Feeding the UK

From the 2020 Annual Report

Associated British Food’s grocery businesses worked around the clock to meet the unprecedented consumer demand for high-quality, affordable food during lockdown, when public movement was severely restricted.

Orders for everyday staples surged after lockdown began in March and at peak demand Allied Bakeries saw a 13% increase in bread production. Orders for Jordans, Dorset Cereals and Ryvita products rose by 28% and demand for Westmill’s retail noodles, both retail brands and own-label, rose by 97%.

Ingredients for family meals were also highly sought after, with sales of Patak’s sauces up 45% and Blue Dragon meal kit purchases increasing by 75%, reflecting the fact that more people were eating three meals a day at home. Speedibake made 1 million extra garlic loaves in the first three weeks of lockdown, with Acetum sales of Balsamic Vinegar of Modena up by 25% year-on-year during the peak months of April and May.

Rising to the challenge

The grocery businesses adopted common strategies to meet this rapid rise in demand. Niche and specialist lines were reduced to significantly increase production of core ranges that were in high demand. To extend production time employees worked extra shifts and increased overtime. Procurement teams, meanwhile, found alternatives for packaging, raw materials and ingredients that were unavailable, as downstream supply chains around the world were disrupted.

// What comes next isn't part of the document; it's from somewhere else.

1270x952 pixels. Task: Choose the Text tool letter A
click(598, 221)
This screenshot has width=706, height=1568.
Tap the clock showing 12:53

Customers also helped out. Many agreed to order full baskets rather than single units, simplifying and speeding up despatch, or extended their delivery time windows, allowing logistics teams to schedule many more and much larger deliveries.

Doing things differently

Such flexibility was achieved against a backdrop of significant operational change across all businesses. This included introducing new ways of working to make locations safe and COVID-19-secure, such as installing Perspex screens, introducing one-way systems and enhanced cleaning practices. It also involved setting up food donation programmes for local community groups, charities, food banks and frontline service providers and increasing the usual donations to FareShare, which distributes surplus, high-quality food tovulnerable people. During just the first four weeks of lockdown, UK Grocery donated 150,000 products to those in need.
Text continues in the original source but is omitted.